╔══
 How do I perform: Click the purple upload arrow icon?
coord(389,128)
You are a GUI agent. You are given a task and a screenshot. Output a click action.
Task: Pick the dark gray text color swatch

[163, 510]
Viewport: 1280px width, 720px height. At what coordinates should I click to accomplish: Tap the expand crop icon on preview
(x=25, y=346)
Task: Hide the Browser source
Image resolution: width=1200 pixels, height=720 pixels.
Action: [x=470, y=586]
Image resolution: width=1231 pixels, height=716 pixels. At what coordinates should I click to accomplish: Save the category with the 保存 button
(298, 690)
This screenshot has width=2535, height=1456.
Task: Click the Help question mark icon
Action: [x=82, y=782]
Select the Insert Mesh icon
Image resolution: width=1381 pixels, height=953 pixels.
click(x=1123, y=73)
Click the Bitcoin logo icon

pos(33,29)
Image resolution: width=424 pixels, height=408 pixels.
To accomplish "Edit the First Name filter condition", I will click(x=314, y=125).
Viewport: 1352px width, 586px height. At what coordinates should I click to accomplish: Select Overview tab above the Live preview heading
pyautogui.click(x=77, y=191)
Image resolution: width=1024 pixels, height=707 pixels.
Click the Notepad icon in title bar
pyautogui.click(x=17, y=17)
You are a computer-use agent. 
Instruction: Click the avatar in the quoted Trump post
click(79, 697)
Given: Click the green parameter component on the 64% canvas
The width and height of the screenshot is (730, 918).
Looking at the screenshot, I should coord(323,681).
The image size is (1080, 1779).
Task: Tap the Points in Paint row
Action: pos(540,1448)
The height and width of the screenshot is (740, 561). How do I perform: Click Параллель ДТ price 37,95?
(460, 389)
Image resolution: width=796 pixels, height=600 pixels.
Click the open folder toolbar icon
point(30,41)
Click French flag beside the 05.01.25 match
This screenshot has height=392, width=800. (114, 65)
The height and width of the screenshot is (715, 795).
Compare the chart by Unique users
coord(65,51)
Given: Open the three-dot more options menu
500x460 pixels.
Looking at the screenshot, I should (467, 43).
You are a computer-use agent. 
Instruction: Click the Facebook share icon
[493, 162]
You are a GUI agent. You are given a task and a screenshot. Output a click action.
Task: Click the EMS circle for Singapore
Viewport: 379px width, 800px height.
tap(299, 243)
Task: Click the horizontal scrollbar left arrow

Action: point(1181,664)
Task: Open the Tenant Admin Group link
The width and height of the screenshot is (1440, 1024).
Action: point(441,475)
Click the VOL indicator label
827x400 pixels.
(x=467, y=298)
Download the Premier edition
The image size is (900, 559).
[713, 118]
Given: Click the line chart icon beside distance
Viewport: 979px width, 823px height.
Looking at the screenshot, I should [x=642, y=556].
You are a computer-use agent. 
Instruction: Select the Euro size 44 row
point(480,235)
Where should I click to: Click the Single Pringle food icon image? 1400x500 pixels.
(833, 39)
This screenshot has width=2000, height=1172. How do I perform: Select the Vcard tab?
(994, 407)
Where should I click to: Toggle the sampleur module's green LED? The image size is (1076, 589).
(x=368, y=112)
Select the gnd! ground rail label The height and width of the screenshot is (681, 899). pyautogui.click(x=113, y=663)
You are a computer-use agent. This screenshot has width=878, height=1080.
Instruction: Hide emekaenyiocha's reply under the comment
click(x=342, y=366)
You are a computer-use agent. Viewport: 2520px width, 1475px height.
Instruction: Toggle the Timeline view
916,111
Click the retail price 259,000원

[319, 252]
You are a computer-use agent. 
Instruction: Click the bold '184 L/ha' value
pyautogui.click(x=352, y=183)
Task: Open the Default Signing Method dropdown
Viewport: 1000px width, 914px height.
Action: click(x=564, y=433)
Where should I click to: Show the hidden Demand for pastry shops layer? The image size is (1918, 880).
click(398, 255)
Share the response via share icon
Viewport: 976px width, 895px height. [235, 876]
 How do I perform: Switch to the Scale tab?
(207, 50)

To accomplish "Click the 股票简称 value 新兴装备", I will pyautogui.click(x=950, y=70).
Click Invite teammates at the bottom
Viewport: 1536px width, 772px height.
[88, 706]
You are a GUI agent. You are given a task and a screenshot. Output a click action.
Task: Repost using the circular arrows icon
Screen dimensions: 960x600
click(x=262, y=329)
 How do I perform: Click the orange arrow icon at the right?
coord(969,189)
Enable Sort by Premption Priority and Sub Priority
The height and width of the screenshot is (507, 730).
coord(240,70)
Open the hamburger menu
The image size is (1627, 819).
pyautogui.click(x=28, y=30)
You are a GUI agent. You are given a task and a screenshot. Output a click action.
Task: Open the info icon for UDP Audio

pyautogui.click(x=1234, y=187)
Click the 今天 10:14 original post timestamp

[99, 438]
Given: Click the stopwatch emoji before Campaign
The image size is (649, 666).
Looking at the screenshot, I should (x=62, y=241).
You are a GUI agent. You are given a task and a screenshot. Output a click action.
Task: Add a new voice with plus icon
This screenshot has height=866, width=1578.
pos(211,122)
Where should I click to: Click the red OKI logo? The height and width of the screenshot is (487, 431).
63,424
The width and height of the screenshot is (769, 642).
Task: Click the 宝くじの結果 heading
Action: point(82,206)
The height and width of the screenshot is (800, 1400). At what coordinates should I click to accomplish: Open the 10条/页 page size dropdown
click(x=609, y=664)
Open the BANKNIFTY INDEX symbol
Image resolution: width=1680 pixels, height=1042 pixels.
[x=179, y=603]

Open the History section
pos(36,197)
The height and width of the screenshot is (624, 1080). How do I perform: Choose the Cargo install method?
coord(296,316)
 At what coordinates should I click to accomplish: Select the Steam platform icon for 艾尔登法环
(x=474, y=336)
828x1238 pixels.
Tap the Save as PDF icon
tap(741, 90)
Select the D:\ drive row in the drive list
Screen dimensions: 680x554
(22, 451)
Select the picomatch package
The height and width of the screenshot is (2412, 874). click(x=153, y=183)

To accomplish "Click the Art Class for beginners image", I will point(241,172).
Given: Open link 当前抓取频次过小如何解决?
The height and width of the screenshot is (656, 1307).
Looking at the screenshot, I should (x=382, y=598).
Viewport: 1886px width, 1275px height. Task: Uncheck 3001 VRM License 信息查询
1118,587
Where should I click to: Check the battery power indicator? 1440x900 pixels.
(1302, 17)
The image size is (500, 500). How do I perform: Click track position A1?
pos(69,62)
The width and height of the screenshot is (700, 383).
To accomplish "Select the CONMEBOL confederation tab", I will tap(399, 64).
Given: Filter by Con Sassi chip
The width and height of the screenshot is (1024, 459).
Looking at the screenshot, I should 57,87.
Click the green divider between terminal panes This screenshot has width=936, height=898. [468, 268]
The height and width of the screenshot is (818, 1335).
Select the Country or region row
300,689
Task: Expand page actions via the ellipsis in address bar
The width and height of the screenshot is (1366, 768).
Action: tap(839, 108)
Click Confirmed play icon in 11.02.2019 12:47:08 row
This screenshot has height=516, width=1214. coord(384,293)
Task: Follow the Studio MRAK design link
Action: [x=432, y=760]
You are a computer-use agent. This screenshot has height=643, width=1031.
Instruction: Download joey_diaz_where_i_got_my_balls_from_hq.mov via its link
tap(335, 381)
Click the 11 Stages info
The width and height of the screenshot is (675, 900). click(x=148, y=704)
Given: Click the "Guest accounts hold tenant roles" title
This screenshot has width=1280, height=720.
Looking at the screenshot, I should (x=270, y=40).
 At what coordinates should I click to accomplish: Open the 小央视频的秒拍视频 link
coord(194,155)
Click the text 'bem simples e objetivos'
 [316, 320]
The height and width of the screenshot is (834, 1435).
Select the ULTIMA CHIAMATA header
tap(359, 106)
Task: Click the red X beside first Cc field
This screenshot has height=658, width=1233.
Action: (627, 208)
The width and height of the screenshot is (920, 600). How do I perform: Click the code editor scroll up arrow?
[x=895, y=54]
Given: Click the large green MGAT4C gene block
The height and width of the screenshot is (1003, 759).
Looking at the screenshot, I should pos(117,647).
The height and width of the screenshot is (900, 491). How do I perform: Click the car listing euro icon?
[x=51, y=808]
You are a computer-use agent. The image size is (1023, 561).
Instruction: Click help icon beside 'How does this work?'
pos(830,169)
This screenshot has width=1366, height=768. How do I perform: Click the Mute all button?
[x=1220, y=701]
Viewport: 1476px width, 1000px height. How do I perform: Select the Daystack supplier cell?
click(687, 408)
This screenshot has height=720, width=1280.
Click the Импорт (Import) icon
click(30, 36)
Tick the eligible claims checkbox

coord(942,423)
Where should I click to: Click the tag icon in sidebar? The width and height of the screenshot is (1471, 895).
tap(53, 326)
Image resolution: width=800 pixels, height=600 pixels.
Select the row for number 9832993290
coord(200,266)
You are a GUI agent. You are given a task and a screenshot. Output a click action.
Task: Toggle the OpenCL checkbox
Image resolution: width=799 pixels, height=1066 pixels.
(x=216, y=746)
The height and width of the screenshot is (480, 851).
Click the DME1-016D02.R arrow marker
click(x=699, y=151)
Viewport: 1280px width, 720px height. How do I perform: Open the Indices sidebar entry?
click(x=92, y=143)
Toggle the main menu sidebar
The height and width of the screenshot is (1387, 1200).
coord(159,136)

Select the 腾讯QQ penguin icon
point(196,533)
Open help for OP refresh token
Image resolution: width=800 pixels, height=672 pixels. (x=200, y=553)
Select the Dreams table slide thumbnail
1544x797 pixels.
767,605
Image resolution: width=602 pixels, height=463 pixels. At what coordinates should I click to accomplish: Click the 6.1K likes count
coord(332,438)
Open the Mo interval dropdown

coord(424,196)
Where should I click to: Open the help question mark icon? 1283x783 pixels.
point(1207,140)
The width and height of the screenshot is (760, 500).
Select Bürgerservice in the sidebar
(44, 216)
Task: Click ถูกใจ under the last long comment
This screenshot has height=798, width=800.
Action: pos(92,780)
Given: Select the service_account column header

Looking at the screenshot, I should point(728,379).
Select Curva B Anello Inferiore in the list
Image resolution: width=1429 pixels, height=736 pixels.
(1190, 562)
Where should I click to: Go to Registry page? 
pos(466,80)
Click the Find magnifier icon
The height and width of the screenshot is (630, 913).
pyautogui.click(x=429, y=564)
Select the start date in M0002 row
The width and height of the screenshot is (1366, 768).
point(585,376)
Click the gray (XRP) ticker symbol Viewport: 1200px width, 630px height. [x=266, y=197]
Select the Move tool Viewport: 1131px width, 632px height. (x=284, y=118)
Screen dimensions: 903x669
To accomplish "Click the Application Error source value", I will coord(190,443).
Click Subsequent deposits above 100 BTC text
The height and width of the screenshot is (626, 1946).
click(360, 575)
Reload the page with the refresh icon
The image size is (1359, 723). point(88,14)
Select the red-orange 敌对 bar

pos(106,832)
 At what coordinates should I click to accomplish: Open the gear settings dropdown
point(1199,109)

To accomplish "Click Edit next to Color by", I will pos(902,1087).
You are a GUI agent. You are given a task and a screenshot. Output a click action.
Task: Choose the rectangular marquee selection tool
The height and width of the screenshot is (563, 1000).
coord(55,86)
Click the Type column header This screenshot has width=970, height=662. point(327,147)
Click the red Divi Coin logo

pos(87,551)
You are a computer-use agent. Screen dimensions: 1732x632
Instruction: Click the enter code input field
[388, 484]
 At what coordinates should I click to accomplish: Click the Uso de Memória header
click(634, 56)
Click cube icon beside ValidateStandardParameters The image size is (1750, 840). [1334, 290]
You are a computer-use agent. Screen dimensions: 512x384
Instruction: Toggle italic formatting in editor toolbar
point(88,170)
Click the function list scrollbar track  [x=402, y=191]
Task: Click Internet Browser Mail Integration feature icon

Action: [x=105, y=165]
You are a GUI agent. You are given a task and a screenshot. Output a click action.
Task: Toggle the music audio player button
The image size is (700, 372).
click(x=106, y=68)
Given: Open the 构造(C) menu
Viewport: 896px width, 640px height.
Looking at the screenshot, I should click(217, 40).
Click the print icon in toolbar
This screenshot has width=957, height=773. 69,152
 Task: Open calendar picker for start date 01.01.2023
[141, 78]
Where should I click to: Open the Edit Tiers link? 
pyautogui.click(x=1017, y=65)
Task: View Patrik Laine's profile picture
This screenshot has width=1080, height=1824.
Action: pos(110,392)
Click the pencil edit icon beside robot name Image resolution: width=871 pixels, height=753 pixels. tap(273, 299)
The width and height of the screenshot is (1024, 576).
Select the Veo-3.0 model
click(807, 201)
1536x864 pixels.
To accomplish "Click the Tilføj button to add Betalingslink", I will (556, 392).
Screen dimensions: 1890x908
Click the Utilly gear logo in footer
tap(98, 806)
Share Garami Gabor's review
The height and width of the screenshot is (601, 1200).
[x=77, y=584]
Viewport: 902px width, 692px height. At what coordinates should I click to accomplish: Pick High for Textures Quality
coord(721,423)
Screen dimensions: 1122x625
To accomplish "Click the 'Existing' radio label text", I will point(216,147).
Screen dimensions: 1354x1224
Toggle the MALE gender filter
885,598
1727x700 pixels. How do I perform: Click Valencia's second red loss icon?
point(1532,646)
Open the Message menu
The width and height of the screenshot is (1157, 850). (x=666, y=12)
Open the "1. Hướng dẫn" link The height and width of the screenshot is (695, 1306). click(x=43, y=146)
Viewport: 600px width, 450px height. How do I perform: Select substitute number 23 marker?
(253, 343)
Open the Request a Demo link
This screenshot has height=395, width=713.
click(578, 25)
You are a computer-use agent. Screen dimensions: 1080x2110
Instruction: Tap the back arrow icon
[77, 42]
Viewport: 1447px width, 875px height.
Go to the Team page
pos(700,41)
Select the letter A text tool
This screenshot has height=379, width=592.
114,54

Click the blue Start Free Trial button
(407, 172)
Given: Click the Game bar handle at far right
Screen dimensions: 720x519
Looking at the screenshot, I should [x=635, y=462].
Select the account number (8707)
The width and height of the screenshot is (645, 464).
╚══
- What is being asked
Which lines above run from the one containing "The image size is (1627, 819)." down to the one containing "Select the D:\ drive row in the drive list"? Repeat exactly those, both ends included, and nothing else.

- Written reply
The image size is (1627, 819).
pyautogui.click(x=28, y=30)
You are a GUI agent. You are given a task and a screenshot. Output a click action.
Task: Open the info icon for UDP Audio

pyautogui.click(x=1234, y=187)
Click the 今天 10:14 original post timestamp

[99, 438]
Given: Click the stopwatch emoji before Campaign
The image size is (649, 666).
Looking at the screenshot, I should (x=62, y=241).
You are a GUI agent. You are given a task and a screenshot. Output a click action.
Task: Add a new voice with plus icon
This screenshot has height=866, width=1578.
pos(211,122)
Where should I click to: Click the red OKI logo? The height and width of the screenshot is (487, 431).
63,424
The width and height of the screenshot is (769, 642).
Task: Click the 宝くじの結果 heading
Action: point(82,206)
The height and width of the screenshot is (800, 1400). At what coordinates should I click to accomplish: Open the 10条/页 page size dropdown
click(x=609, y=664)
Open the BANKNIFTY INDEX symbol
Image resolution: width=1680 pixels, height=1042 pixels.
[x=179, y=603]

Open the History section
pos(36,197)
The height and width of the screenshot is (624, 1080). How do I perform: Choose the Cargo install method?
coord(296,316)
 At what coordinates should I click to accomplish: Select the Steam platform icon for 艾尔登法环
(x=474, y=336)
828x1238 pixels.
Tap the Save as PDF icon
tap(741, 90)
Select the D:\ drive row in the drive list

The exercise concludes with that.